– Как вы думаете, герцог – не уморят ли вас здесь?
– Тем лучше: мне не было бы надобности уезжать в Тулузу… Однако за кустом дело продолжается; теперь уже хорошенькой крестьянке надобно много отдать, если она хочет держаться на равной ноге.
– Между тем, герцог, настала пора вашей перевязки.
– Право, Люкант, я не знаю – нужно ли вам принимать на себя эту заботу… Скоро другой излечит меня от всех ран разом[45].
В тот же вечер Монморанси предупредили, что он на другой день должен отправиться в Тулузу, где начался его процесс. Это известие ни сколько не помешало сну героя: он проснулся спокойный, улыбающейся, почти веселый. По прибытии в лангедокскую столицу, герцог отвезен был в ратушу маршалом Брезе в карете, окруженный сильным конвоем из мушкетеров и кавалеристов. По улицам и площадям, через которые он следовал, стояли войска: в этот день Людовик XIII велел тулузским властям отдать городские ключи капитану гвардии – предосторожность, доказывавшая, что народ судил Монморанси не так строго, как король и его министр.
Появившись перед своими судьями, маршал держал себя твердо, благородно, с видом, исполненным величия; он поклонился им с любезной улыбкой и занял место на таком же почти высоком стуле, как и члены суда. Монморанси совершенно спокойно выслушал обвинение; потом встал и, сняв шляпу, сказал:
– Господа, хотя, по своему званию, я и должен быть судим только в парижском парламенте, единственном собрании пэров, однако дело мое такого рода, что если королю не угодно будет оказать мне свое милосердие, то нет судьи, который не мог бы осудить меня. Во всяком случае, я доволен, что, моими судьями будут господа тулузцы, которых я всегда уважал и считал честными людьми.

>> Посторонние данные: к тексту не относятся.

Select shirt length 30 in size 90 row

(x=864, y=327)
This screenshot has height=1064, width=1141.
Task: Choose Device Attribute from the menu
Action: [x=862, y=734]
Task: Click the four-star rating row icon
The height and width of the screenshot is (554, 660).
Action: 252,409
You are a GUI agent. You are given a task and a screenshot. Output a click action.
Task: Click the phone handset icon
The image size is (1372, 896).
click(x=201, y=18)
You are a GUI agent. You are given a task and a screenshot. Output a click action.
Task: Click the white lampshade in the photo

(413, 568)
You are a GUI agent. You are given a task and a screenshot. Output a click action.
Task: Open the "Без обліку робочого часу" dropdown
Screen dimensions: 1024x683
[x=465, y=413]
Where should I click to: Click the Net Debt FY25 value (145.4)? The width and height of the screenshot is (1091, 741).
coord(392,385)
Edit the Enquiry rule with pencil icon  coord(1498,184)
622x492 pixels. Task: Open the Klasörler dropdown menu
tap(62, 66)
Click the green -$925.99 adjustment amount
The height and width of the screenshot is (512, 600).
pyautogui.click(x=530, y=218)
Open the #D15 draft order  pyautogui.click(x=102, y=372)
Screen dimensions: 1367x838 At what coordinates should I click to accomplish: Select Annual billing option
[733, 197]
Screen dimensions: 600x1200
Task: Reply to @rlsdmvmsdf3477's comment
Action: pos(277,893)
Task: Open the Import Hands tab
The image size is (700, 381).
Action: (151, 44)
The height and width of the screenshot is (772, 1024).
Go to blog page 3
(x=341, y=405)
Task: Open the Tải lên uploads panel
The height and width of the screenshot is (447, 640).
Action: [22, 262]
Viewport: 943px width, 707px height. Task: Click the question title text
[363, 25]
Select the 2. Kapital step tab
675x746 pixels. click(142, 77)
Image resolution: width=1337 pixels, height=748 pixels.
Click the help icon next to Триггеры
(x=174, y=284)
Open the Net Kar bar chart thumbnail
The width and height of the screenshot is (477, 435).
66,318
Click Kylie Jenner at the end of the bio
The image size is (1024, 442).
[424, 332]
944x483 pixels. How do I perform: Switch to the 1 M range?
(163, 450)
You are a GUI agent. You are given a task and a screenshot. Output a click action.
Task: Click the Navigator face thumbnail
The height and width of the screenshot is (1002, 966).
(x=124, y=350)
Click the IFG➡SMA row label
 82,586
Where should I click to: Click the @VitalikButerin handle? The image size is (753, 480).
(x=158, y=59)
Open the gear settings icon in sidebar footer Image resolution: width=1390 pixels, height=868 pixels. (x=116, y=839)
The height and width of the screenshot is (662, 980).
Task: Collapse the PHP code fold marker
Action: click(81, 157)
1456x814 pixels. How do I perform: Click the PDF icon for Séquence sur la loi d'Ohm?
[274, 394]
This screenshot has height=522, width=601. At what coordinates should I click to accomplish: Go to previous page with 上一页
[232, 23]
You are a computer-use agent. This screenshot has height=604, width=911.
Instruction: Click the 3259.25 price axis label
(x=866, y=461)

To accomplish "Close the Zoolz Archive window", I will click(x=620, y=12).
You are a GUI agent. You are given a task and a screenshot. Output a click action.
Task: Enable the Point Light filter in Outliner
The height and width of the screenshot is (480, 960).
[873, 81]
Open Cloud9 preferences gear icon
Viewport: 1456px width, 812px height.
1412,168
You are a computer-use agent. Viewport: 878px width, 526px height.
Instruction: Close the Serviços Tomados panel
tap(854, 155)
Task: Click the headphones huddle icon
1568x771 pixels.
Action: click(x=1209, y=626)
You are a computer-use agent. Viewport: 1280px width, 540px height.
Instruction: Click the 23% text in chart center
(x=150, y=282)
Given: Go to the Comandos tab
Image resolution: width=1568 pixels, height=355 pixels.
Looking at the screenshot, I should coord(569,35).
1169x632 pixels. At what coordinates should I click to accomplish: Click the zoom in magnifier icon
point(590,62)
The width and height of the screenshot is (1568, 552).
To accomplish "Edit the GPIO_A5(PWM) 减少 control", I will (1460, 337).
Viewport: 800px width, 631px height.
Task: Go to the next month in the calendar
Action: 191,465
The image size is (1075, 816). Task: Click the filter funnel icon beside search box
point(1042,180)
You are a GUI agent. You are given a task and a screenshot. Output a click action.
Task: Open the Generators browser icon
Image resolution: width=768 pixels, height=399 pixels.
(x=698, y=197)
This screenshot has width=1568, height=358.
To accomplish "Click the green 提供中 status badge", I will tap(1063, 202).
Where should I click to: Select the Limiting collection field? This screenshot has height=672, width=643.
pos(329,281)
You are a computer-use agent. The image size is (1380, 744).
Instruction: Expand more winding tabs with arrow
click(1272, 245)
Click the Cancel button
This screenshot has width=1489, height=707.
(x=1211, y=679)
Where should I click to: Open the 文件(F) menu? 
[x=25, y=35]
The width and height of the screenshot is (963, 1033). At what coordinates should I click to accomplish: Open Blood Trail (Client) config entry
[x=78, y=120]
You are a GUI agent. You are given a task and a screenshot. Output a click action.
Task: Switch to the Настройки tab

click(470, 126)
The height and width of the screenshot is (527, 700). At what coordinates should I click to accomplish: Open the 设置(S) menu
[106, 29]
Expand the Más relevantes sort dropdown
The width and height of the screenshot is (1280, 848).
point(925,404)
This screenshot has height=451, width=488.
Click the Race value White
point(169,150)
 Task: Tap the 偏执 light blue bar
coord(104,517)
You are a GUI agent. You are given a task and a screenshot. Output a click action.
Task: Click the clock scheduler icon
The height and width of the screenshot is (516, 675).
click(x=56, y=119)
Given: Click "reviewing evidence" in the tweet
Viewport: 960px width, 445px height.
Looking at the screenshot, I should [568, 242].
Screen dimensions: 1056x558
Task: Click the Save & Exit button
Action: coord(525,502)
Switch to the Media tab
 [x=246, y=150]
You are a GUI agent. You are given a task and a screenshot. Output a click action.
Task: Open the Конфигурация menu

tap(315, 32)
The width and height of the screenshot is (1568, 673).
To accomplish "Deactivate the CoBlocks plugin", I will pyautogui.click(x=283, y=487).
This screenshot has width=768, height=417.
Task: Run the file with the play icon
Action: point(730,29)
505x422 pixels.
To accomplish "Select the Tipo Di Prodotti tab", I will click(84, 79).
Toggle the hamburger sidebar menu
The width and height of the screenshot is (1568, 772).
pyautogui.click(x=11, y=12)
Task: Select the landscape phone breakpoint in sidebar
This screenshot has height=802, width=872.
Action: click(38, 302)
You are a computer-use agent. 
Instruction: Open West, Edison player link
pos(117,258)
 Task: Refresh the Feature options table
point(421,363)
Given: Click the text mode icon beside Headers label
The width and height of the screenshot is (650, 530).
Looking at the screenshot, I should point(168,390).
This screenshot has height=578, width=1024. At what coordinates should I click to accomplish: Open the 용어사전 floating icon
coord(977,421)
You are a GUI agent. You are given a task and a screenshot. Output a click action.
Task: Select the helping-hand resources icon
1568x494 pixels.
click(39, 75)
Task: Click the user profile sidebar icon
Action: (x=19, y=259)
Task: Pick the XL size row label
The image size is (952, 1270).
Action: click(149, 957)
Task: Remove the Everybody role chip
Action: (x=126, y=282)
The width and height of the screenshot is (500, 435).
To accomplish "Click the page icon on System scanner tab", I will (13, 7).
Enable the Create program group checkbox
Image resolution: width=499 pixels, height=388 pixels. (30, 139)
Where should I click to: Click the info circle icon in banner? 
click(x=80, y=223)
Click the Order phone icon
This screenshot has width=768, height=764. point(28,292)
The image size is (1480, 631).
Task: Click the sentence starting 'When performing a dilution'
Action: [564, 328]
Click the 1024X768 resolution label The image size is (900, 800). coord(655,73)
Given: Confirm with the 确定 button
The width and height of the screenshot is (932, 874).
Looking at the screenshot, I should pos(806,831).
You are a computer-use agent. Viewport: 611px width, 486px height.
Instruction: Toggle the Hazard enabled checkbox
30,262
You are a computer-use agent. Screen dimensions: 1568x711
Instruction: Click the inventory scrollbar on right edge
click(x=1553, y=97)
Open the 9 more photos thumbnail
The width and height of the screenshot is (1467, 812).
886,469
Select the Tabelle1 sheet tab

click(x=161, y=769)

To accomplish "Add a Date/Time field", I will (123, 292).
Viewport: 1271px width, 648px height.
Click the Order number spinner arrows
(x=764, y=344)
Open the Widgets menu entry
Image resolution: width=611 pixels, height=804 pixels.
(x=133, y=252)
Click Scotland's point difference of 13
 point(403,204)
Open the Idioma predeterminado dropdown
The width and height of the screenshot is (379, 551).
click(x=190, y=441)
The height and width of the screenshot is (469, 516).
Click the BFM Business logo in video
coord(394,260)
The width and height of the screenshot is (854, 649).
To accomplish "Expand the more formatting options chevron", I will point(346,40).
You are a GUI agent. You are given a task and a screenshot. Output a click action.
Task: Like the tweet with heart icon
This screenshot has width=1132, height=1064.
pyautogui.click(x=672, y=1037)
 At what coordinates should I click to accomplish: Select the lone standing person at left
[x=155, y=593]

Говоря это, Монморанси не смотрел на канцлера Шатонефа, назначенного президентом трибунала, и который в том году был во второй раз призван осудить маршала Франции… Ришельё достаточно напитал знаменитой кровью симарру, которую накинул на плечи этого сановника.
– Обвиняемый, сказал Шатонеф, оскорбленный презрением, выказанным ему маршалом: – как ваше имя?
– Как старинный паж коннетабля, моего отца, отвечал гордо герцог: – вы должны знать мое имя; вы довольно долго ели хлеб тех, которые мне его передали.
– Я исполняю мою обязанность.
– Да, я понимаю, что вам необходимо спросить мое имя: ваше присутствие здесь служит чувствительным доказательством, что вы позабыли его.
– Отказываетесь ли вы отвечать?
– Нет. Я по фамилии Монморанси от предков; а имя мое Генрих, данное мне великим королем, которому нет равного в мире. Он знал врагов только на конце своей шпаги, и благородный характер его не терпел никакого личного мщения.
– Ваше звание?
– Маршал Франции, победитель англичан на море, испанцев при Вейланне, кальвинистов в этой самой стране, где вы хотите бросить им мою голову, чтобы загладить этот подвиг.
– Сражались ли вы при Кастельнодари в рядах мятежников?
– Я сражался вместе с наследником престола, который мог слишком заблуждаться в этом деле; но король более заблуждался, отняв свободу у королевы-матери, ибо сын, даже венчанный, обязан служить той, которая произвела его на свет.
– Обвиняемый, вы оскорбляете его величество!
– Я пытаюсь защищать не жизнь мою, а честь.
– Подписали ли вы постановление лангедокского собрания 22 июля, в тот день, когда решено было призвать Монсье и уплатить его войскам деньги, собранные с народа?
– Никогда.
– Подумайте, что это постановление у нас в руках, и что на нем имеется ваша подпись.
– Она фальшива! – воскликнул гневно Монморанси: – но я понимаю, в чем дело: я доказал только преданность Монсье, а гораздо вернее обвинить меня в государственной измене.
После многих других вопросов, на которые герцог отвечал с одинаковой силой и одинаковой ясностью, выслушаны были в его присутствен свидетели. Сен-Преля спросили первого.
– Господин Сен-Прель! – спросил Шатонеф: – видели вы, как предстоящий здесь герцог Монморанси нападал на королевскую армию?
– Пороховой дым и пыль мешали мне рассмотреть хорошенько, – отвечал храбрый офицер. – Но когда я увидел, как один человек кинулся в целую армию, пробился сквозь пять рядов жандармов и сеял повсюду смерть за собой, я немедленно узнал, по сверхъестественной храбрости, что это не мог быть никто другой, кроме Монморанси.
– Благодарю, мой, храбрец! – воскликнул герцог, протягивая руку Сен-Прелю: который горячо поцеловал ее.
45
В этом разговоре, как и во всех последующих, автор часто сохраняет подлинные слова Монморанси.